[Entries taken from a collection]
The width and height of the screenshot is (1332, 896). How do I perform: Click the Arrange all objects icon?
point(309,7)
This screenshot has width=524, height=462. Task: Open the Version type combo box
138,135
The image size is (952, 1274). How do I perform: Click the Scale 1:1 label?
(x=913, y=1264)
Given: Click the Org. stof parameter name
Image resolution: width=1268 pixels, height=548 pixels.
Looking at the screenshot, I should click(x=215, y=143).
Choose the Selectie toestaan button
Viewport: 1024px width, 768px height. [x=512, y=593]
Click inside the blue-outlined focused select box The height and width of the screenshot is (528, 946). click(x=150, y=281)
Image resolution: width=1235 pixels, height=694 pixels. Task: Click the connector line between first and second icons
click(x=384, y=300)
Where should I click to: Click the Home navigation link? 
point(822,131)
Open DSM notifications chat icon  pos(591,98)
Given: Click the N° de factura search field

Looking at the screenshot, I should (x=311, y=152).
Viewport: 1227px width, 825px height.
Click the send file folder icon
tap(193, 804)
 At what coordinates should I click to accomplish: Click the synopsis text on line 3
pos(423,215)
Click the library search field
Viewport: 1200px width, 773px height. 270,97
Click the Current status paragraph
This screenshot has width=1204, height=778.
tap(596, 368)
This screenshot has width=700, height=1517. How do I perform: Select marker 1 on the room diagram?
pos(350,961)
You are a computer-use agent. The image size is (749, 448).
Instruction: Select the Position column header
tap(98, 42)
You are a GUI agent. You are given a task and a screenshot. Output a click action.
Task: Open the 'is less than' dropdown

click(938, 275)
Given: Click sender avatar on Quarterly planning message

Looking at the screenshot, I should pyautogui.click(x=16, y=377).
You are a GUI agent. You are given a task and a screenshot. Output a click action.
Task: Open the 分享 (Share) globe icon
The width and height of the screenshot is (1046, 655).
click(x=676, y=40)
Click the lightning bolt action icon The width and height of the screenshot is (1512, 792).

# WHAT IS BEING ASKED
Repeat exactly, and only, the lines from the line containing "The width and height of the screenshot is (1046, 655)." through the last line of the records above, both included.

# TASK SOLUTION
The width and height of the screenshot is (1046, 655).
click(x=676, y=40)
Click the lightning bolt action icon The width and height of the screenshot is (1512, 792).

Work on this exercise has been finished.